L’ernia iatale è una condizione molto comune, con un’incidenza di circa il 25% negli adulti di entrambi i sessi. Non è per forza qualcosa da temere, ma dopo i 50 è bene cercare di evitare che si presenti; le complicanze possono essere fastidiose, ma se presa in tempo non rappresenta assolutamente un fattore di rischio. Cos’è e come si cura l’ernia iatale?

Cos’è l’ernia iatale: piccolo ripasso di anatomia

Premessa: in medicina, si chiamano ernie quelle formazioni originate dalla fuoriuscita di una parte di organo dalla propria sede naturale. Non esistono una forma o uno sviluppo canonici, tutto dipende da quale organo è coinvolto e dal tipo di cavità da cui fuoriesce.

Torace e addome sono separati dal diaframma, una membrana muscolare disposta in orizzontale e fornita di cavità per il passaggio di vasi sanguigni, nervi di collegamento e altre strutture per l’indotto respiratorio e alimentare. Quest’ultimo è l’esofago, e la relativa cavità è detta iato esofageo.
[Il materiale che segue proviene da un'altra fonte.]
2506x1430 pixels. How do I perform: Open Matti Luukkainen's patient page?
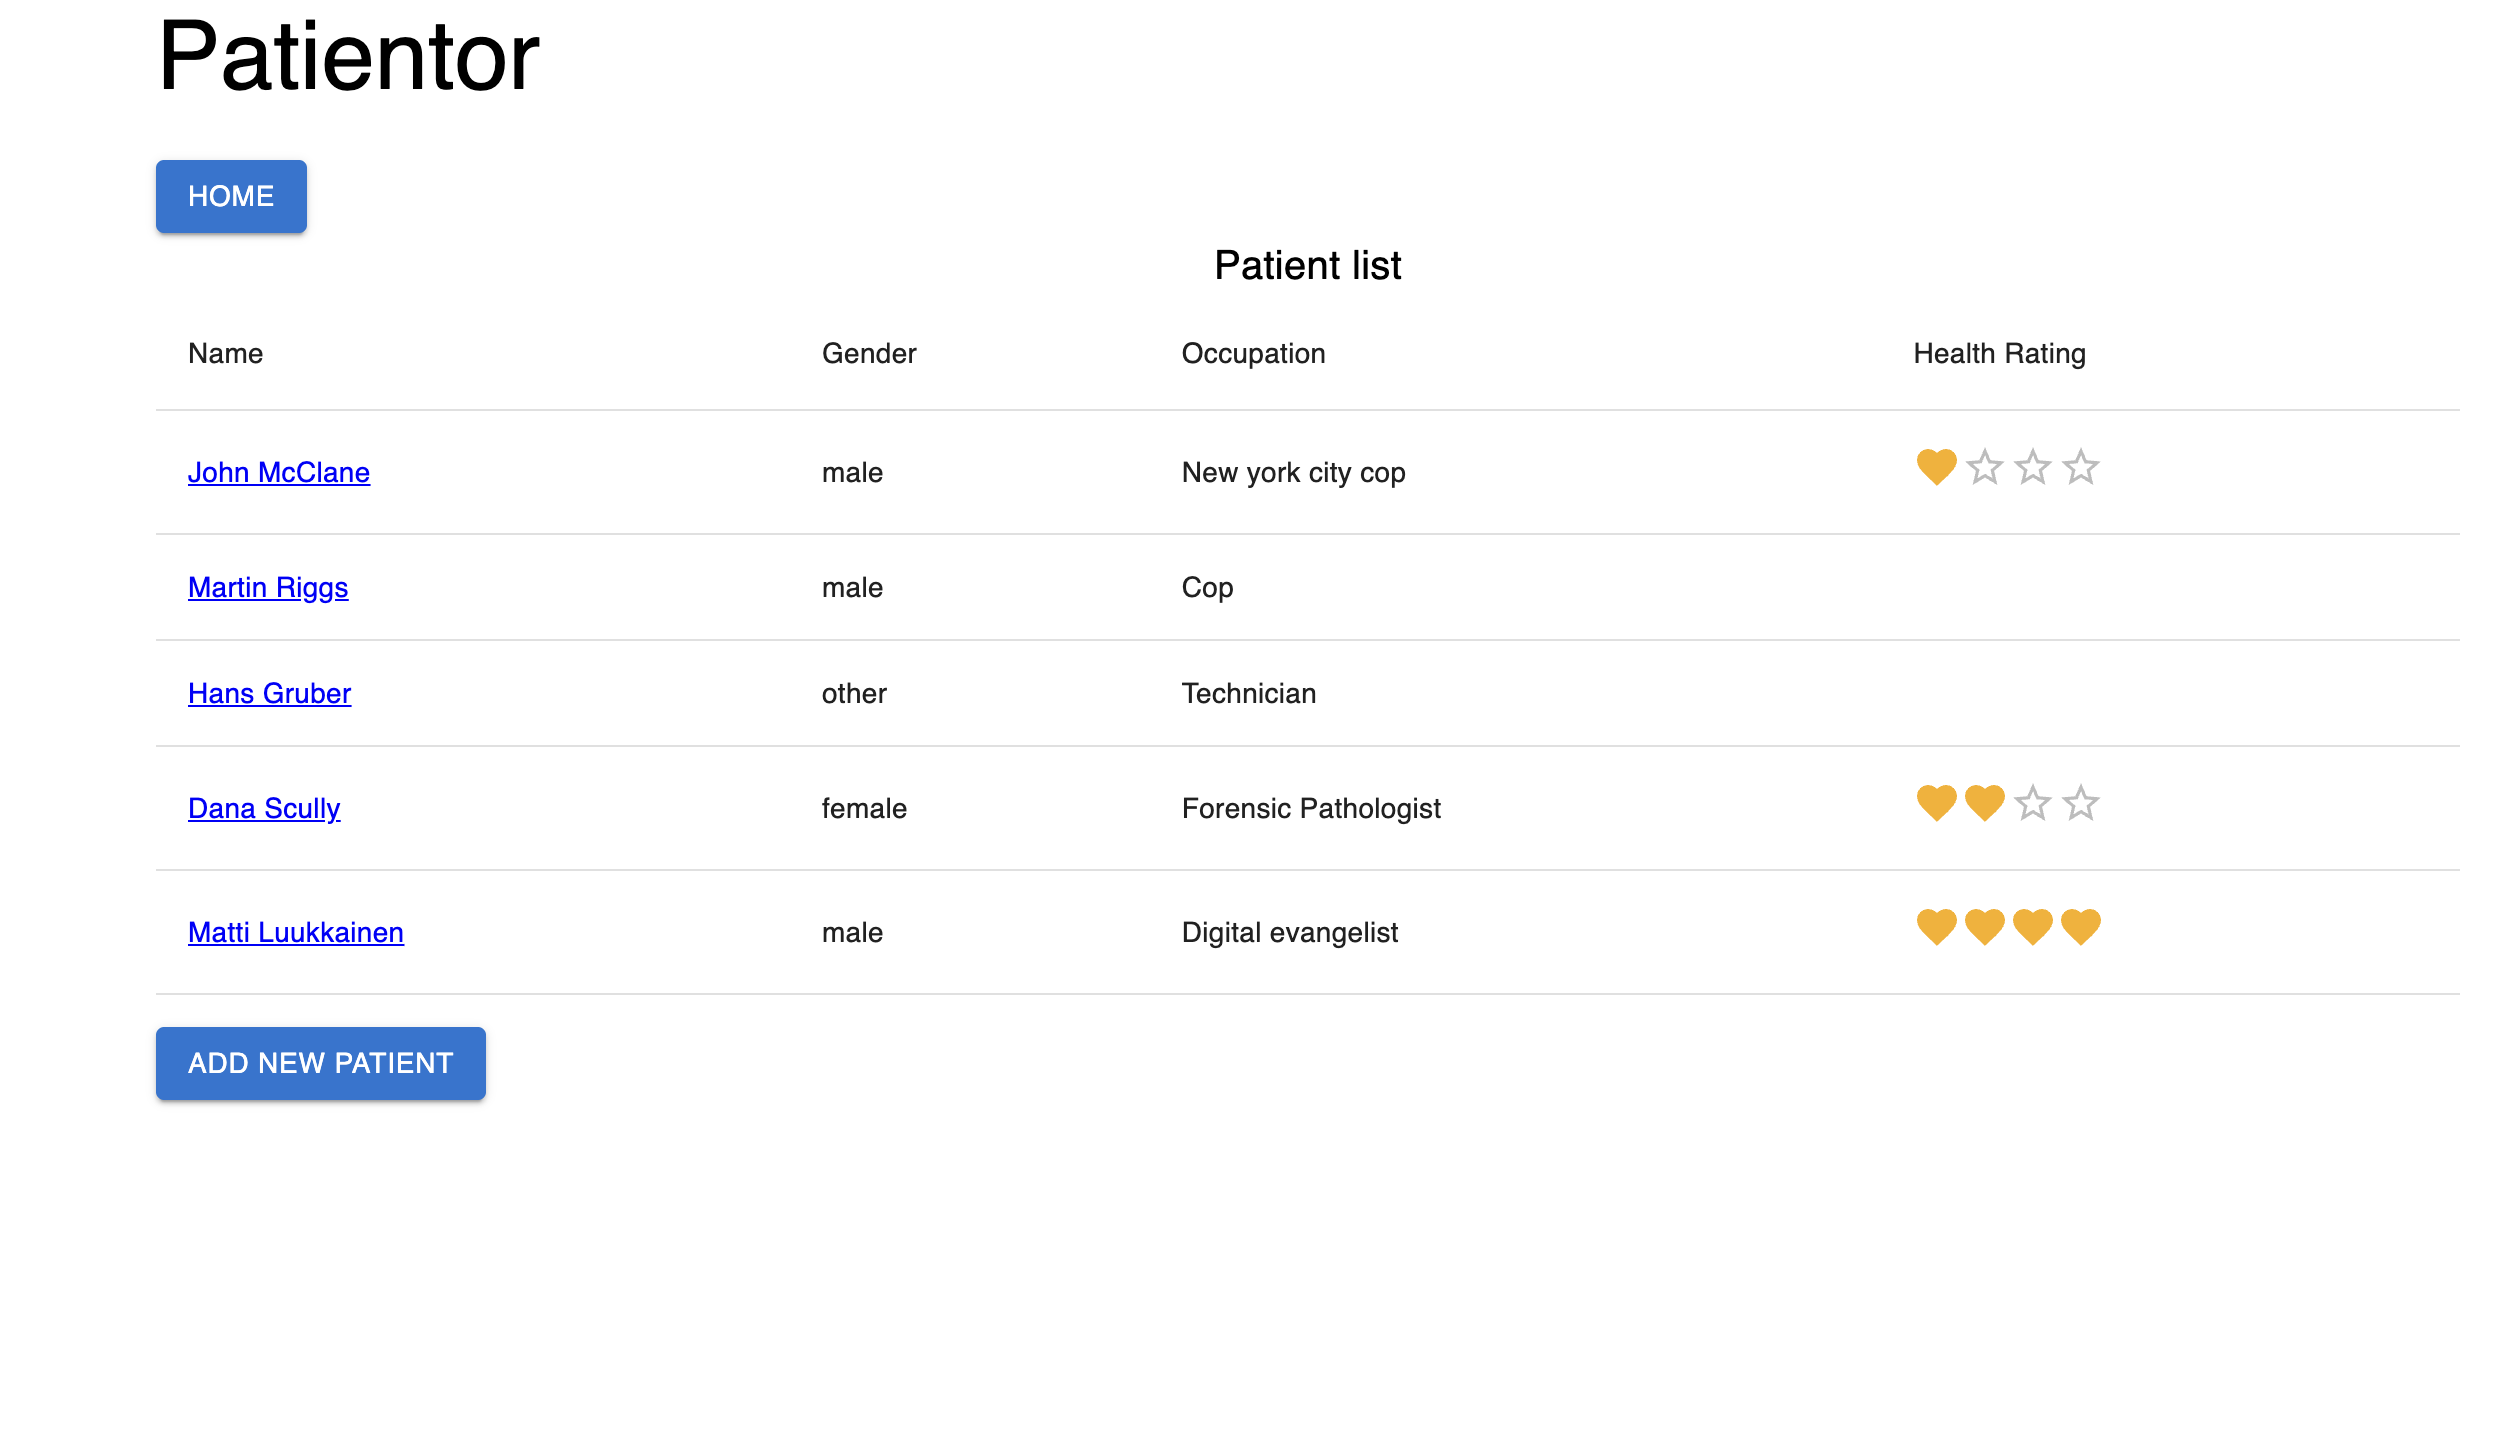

Nello iato esofageo ha origine e sede l’ernia iatale: tramite questo passaggio, una parte dello stomaco rimane intrappolata nel torace, e il tessuto coinvolto crea il rigonfiamento che definiamo ernia. Cos’è che succede quando si forma l’ernia iatale, e come se ne ha cura?

Che sintomi da l’ernia iatale?

Non è semplice o immediato accorgersi di avere l’ernia iatale: i sintomi con cui essa si manifesta, sono molto simili a quelli di altri disturbi gastrici; inoltre, proprio per questo motivo, troppo spesso la si incolpa facilmente di questi sintomi nonostante siano collegati agli altri disturbi.

Quando si sviluppa l’ernia iatale, la parte di stomaco rimasta oltre il diaframma compromette il normale funzionamento dello sfintere gastroesofageo. La valvola che regola il passaggio di cibo o l’eruttazione, inizia ad aprirsi e chiudersi quando non è necessario, facilitando la risalita dei succhi gastrici (o dell’aria) che stazionano nell’ernia bloccata e successivamente nell’esofago. Questo genera i sintomi che danno origine al disturbo.

I sintomi dell’ernia iatale sono:

  • bruciore di stomaco
  • alitosi e cosiddetto “amaro in bocca”
  • acidità di stomaco
  • salivazione eccessiva
  • raucedine e tosse insistente
  • eruttazioni e gonfiore
  • nausea
  • difficoltà a deglutire

Non è detto che i sintomi si presentino tutti o tutti insieme, ma come si può ben vedere, sono comuni a molte disfunzioni gastriche e per questo motivo possono generare confusione. I sintomi riportati, inoltre, peggiorano quando si è sdraiati o quando ci si piega in avanti come per allacciare le scarpe.

Che dolori provoca l’ernia iatale? Il dolore si concentra sul petto, ed è generato dal bruciore che ha sede proprio nell’ernia. La sensazione è quella di una pressione, dolorosa appunto, molto simile a quella dell’infarto. A favorire ancora di più l’associazione con la complicanza cardiaca, è la forte variazione nel battito del cuore soprattutto di notte. Per fugare ogni dubbio, la soluzione migliore è consultare un medico che sappia indirizzare la sintomatologia al disturbo giusto.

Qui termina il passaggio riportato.